----- PROVIDED RECORDS -----

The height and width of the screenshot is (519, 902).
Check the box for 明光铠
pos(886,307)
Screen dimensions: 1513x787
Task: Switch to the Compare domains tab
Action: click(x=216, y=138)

-----

§ REQUEST: Output every line of the stored material above with no changes.

§ REPLY:
The height and width of the screenshot is (519, 902).
Check the box for 明光铠
pos(886,307)
Screen dimensions: 1513x787
Task: Switch to the Compare domains tab
Action: click(x=216, y=138)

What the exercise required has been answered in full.